I was working on some Arabic homework last week, and I found myself grinding my teeth as I stared at the vocabulary exercise. This is normal: Making sense of the verb forms, verbal nouns, case endings, etc. often makes me tense. But this time, I was just plain bitter as I translated one sentence: “Lebanese political leaders met to discuss the serious situation.” In the same exercise, I read this: “There are a lot of professors and students from other countries at the American University of Beirut.” Fitting, I thought. Sitting in my bedroom in Tunisia, these were small, sad reminders of where I began this semester abroad.
I spent 16 days at the American University of Beirut (AUB) as one of many international students, including my fellow Scripps student and friend
Savannah Mora SC ’15. I attended orientation, signed up for classes, and got situated in the bustling and fun Hamra neighborhood of Beirut. I frequented my favorite restaurant, Ta Marbouta, three times in two weeks, where I tried Armenian sausage soaked in pomegranate molasses and devoured the baba ghanoush. I joined the AUB Choir, a huge joy for me. I dipped my toes in the Mediterranean Sea at the campus beach at sunset. Savannah and I happily moved into a suite on the 10th floor of an off-campus dorm with a beyond-gorgeous view of the city.

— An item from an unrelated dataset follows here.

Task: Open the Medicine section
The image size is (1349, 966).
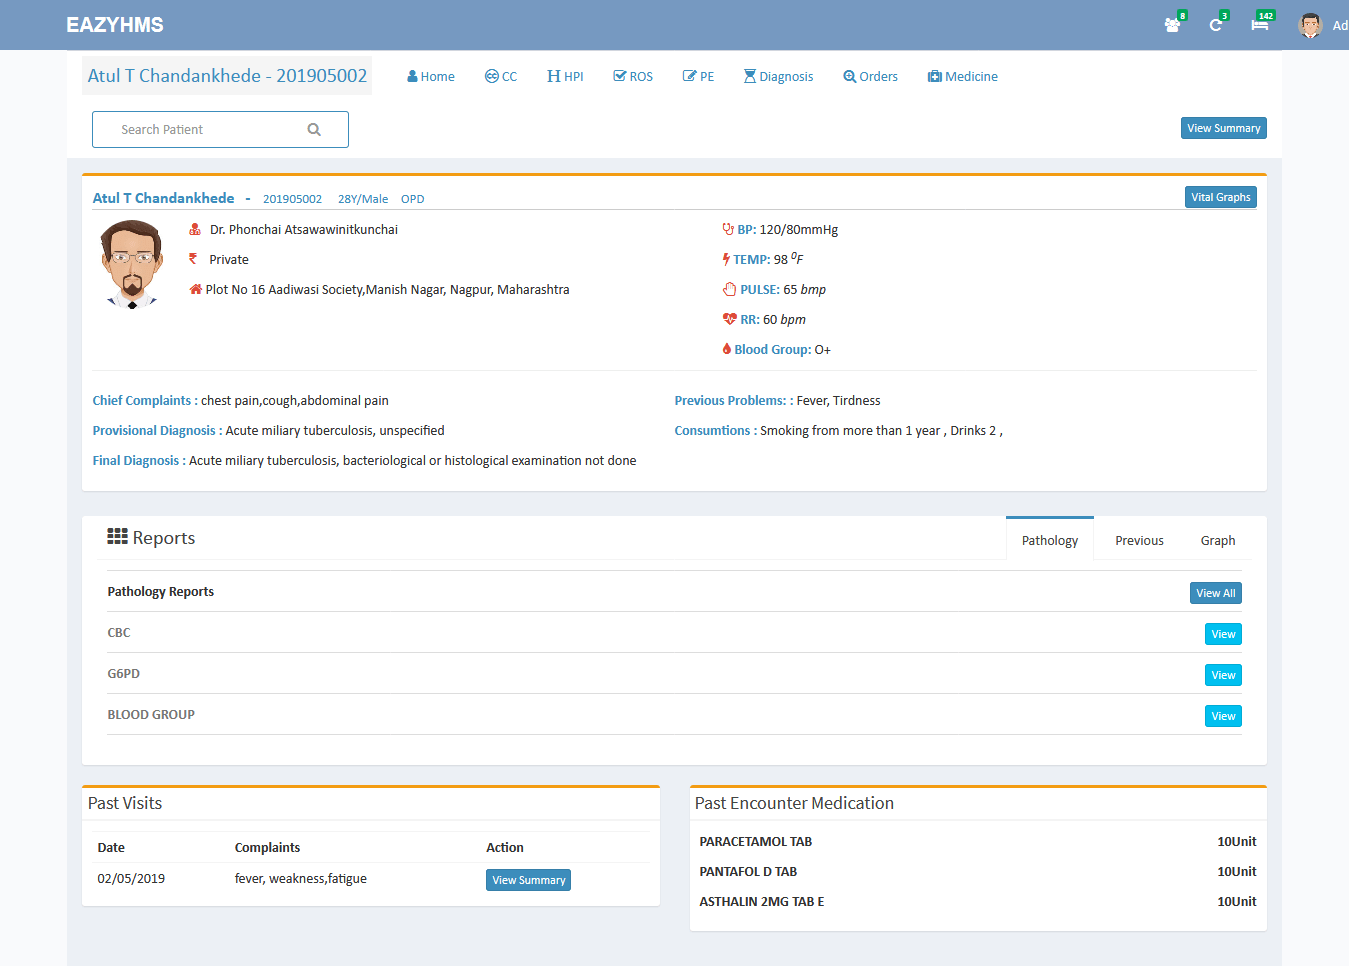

Then, due to the worsening situation in Syria only 55 miles away, the U.S. Embassy pulled all family members of embassy staff out of the country. Next, they evacuated all non-emergency embassy staff. Protests began at the embassy once President Obama began entertaining the idea of a military strike. Meanwhile, I started my first days of class, bought school supplies, and could finally say I was completely unpacked.
Without explaining the entire logistical saga here, neither Scripps nor my family could take the financial risk and loss of college credit in the event that I needed to leave Lebanon at some point in the semester. So before the add/drop deadline in Claremont passed, it was either return to California or relocate. Our gracious Off-Campus Study Director helped us relocate to an School for International Training study abroad program in Sidi Bou Said, Tunisia, and within 48 hours of that decision Savannah and I were on a plane soaring westward to North Africa. After a wonderful 16 days in Beirut, it was a tearful goodbye.
I understand the concern for safety, and I understand the risk of the unknown. But to be clear, it was entirely precautionary. I never felt like I was in a dangerous place and I know that AUB is a wonderful community that continues to thrive every day.
I knew my semester abroad would take a lot of adjustment, but I never imagined it would entail this much change. This is an unique situation, not meant to scare off those in the process of applying now, but the thing is that studying abroad is hard. Going away is hard. Yes, switching programs after a year’s worth of planning and investment is extremely hard. But no matter how big or small the adjustment is in each situation, it’s the attitude that counts.
I’ve learned that it’s okay to struggle. It’s okay to be disappointed. Of course, sometimes I need somebody to tell me to snap out of it, but I now feel confident and secure admitting that I’m occasionally having a rough time. All of the smiling photos on Facebook are obviously real happy moments, but that doesn’t mean that my time away is always picture-perfect. When friends ask how I’m doing, I honestly say that I’m taking it day by day.
I really love Tunisia. My little group of seven students on this program are wonderful people. My homestay is nice and comfortable. I go to school in a picturesque neighborhood that looks like Santorini, Greece, complete with white buildings with blue doors. I am still beside the Mediterranean, which is a dream come true. The program took us to Toulouse, France for a weeklong excursion to learn about North African immigration, French colonization, and Islam and secularism in France. I enjoy sweet mint tea at cafes with my friends, and I appreciate every chance I get to practice my Arabic during my taxi rides twice a day. Currently, I’m planning my independent study project regarding political dissent in rap music in post-revolutionary Tunisia. And next week? I’m visiting the set location of Tatooine from Star Wars. Yep, that would be Darth Vader’s birthplace.
The return to my home in my beloved little beach town can’t come sooner, and the day I get to walk hand-in-hand with my favorite Pitzer student around the 5Cs will be bliss. But here and now, it’s a huge alhamdulilah for the opportunity to be where I am.
Danica Harootian SC ’15 is studying Middle East and North Africa Studies and Anthropology. She is from Carmel, Calif. and is currently studying abroad with SIT in Tunisia.